KV caching lets the model compute keys and values once per token. For each new token, the model appends one new key-value pair per layer and reuses the stored pairs from the existing context. The model still attends over the cached history, so longer contexts continue to increase decode work.
How much memory does a KV cache use?
Enough to rival the model weights. For Llama 3.1 8B at FP16, the KV cache is about 128 KB per token, so one 131,072-token sequence needs roughly 16 GiB. You can calculate it with 2 × layers × kv_heads × head_dim × sequence_length × batch_size × bytes_per_element.
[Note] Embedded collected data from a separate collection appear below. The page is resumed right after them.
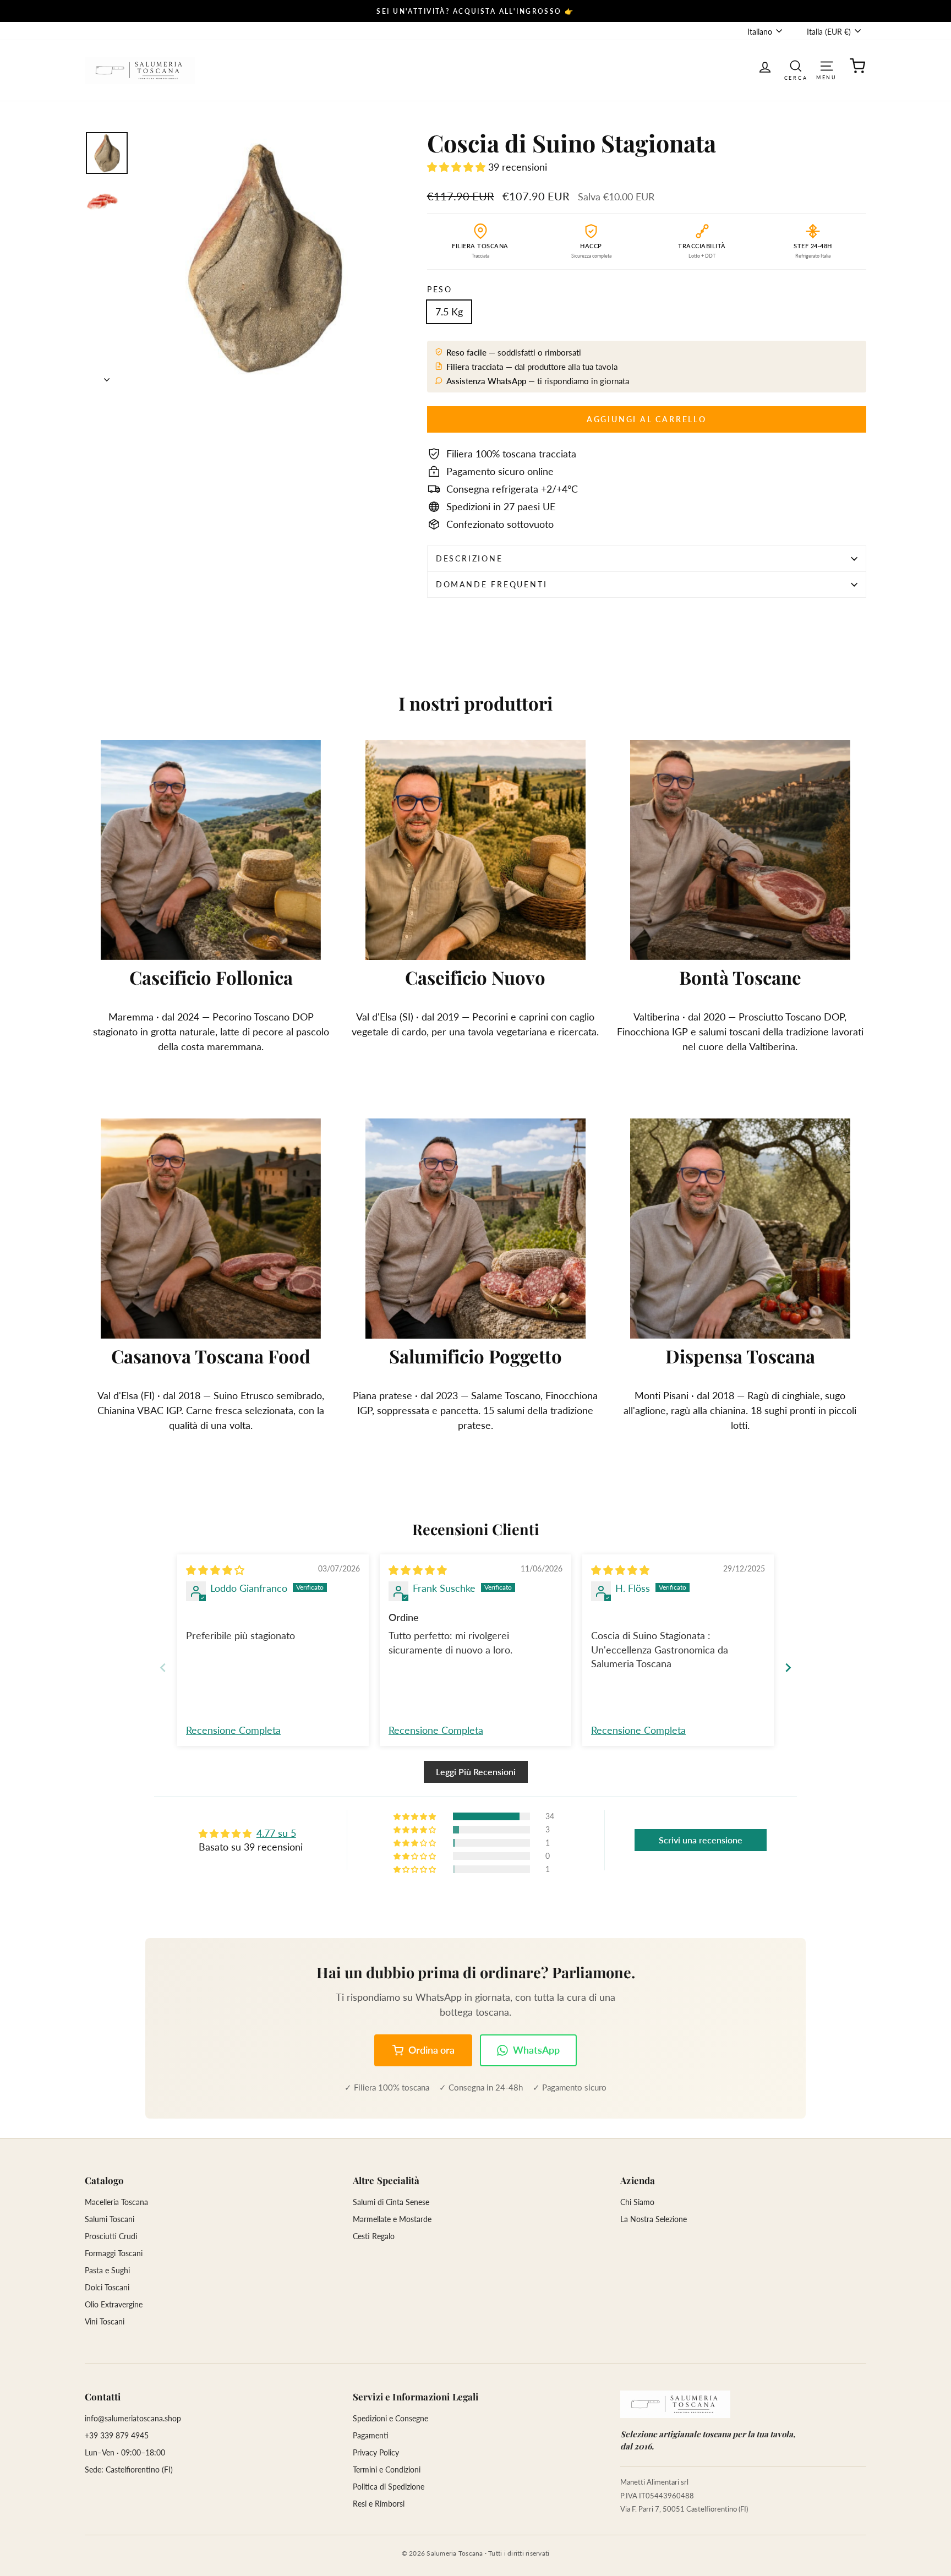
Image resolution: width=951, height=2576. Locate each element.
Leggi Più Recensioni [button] (476, 1771)
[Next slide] (788, 1667)
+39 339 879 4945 (117, 2435)
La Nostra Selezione (653, 2219)
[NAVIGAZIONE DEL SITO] (826, 65)
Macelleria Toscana (116, 2202)
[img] (215, 1570)
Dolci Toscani (107, 2287)
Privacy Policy (376, 2452)
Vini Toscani (104, 2321)
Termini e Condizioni (386, 2469)
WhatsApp (536, 2050)
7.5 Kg (449, 311)
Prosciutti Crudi (111, 2236)
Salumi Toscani (109, 2219)
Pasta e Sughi (107, 2270)
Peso (439, 289)
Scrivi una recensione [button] (700, 1840)
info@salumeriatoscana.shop (133, 2418)
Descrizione (469, 558)
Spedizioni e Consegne (390, 2418)
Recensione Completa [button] (233, 1730)
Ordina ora (431, 2050)
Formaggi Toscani (114, 2253)
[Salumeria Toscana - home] (675, 2404)
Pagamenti (371, 2435)
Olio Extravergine (114, 2304)
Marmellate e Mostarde (392, 2219)
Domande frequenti (492, 584)
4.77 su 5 (276, 1833)
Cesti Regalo (374, 2236)
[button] (457, 167)
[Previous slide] (163, 1667)
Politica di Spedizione (388, 2486)
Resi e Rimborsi (379, 2503)
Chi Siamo (637, 2202)
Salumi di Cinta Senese (391, 2202)
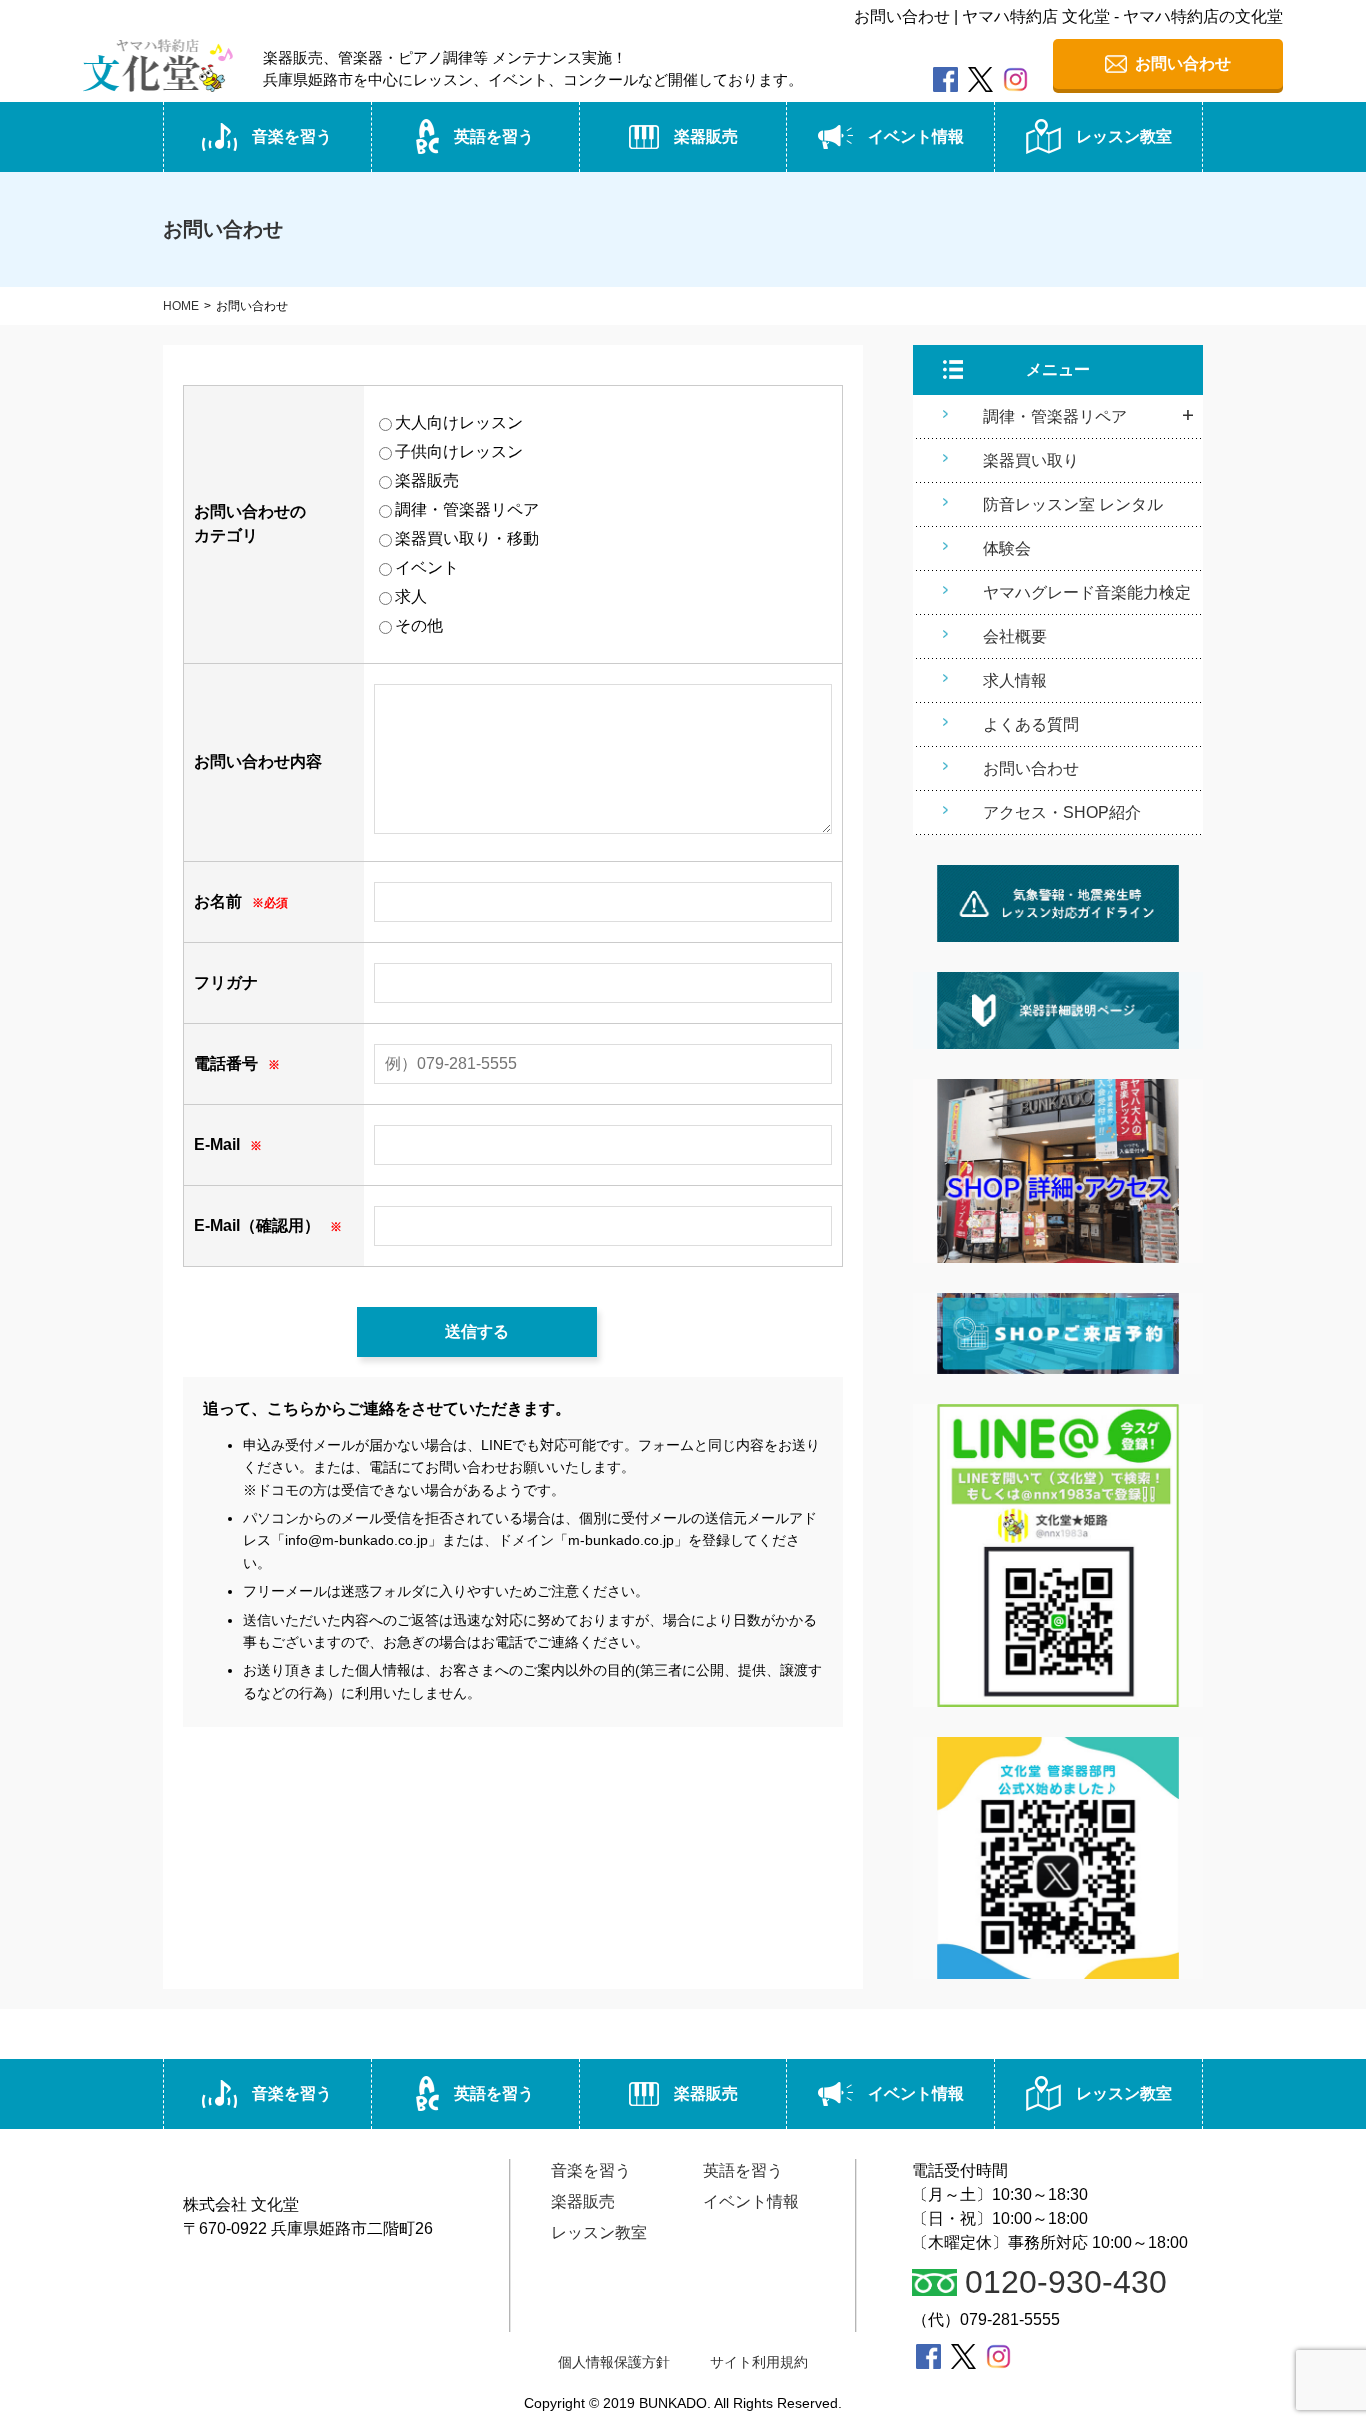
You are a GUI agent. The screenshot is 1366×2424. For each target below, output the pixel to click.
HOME (181, 306)
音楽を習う (292, 136)
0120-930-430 (1066, 2282)
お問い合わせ (1031, 768)
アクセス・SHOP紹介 (1062, 812)
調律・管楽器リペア (1055, 416)
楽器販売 (706, 136)
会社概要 (1015, 636)
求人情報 (1015, 680)
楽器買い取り (1031, 460)
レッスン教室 (1124, 136)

What is KV cache quantization?
KV cache quantization stores attention keys and values at lower precision. Moving from FP16 or BF16 to FP8 roughly halves logical cache memory. Quality and speed effects depend on the numeric format, scaling method, model, hardware, and attention backend.
Does the KV cache change the model output?
No, not by itself. A standard KV cache produces the exact same tokens as recomputing everything from scratch, because the stored keys and values are identical. Output can shift only when you add lossy techniques on top, such as aggressive quantization, eviction, or compression, and even then the effect is usually small.
Final takeaway
KV caching removes one of the largest sources of repeated work in autoregressive LLM inference. The tradeoff is memory. Cache demand rises with layers, active tokens, key-value heads, precision, and concurrency.
If you plan to self-host LLMs, start with the memory formula. Then choose the optimization that matches the bottleneck: PagedAttention for allocation efficiency, FP8 for lower bytes per token, prefix caching for repeated prompts, or offloading for capacity beyond local GPU memory.